*Material shown*.
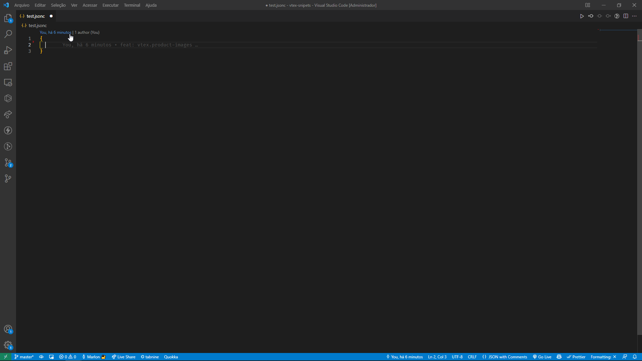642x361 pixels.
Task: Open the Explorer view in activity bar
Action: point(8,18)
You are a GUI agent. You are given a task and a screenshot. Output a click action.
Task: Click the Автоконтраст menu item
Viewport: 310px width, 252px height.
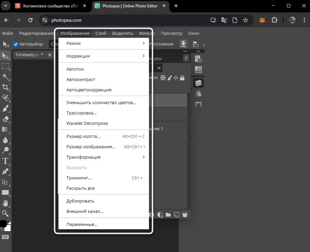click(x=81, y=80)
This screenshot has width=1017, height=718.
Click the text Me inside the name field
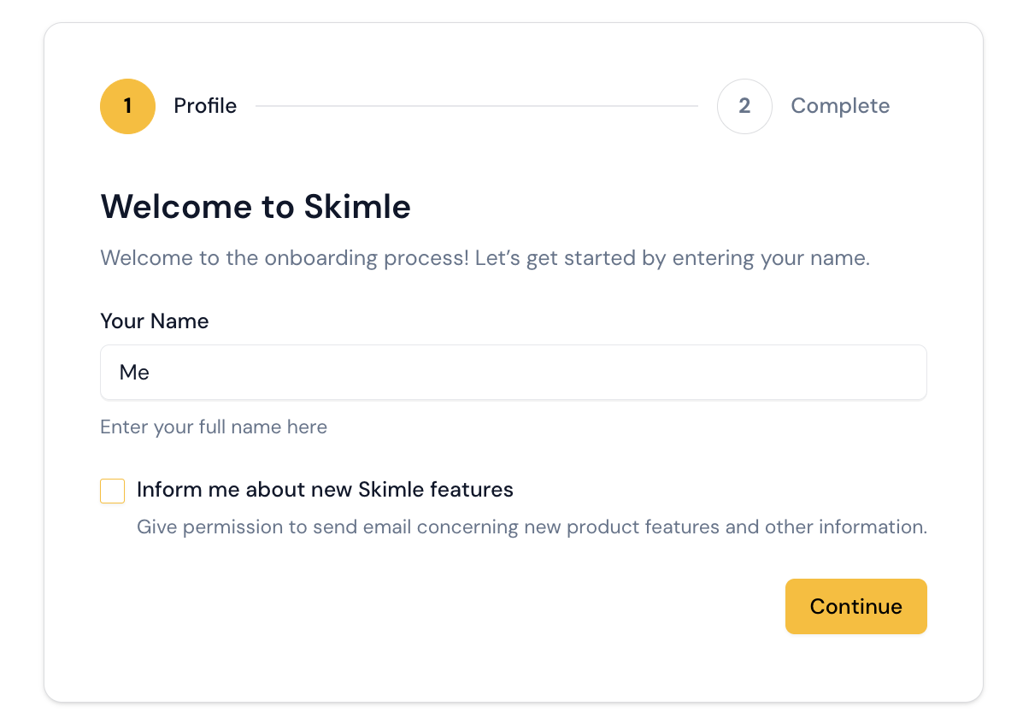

*Goal*.
Copy all the items above with "screenshot" swapped for "screen capture" and everything else unchanged, and leave out the pictures.

*Response below*.
642x361 pixels.
Task: Open the Explorer view in activity bar
Action: point(8,18)
You are a GUI agent. You are given a task and a screen capture. Output a click action.
Task: Click the Автоконтраст menu item
Viewport: 310px width, 252px height.
click(x=81, y=80)
This screen capture has width=1017, height=718.
Click the text Me inside the name field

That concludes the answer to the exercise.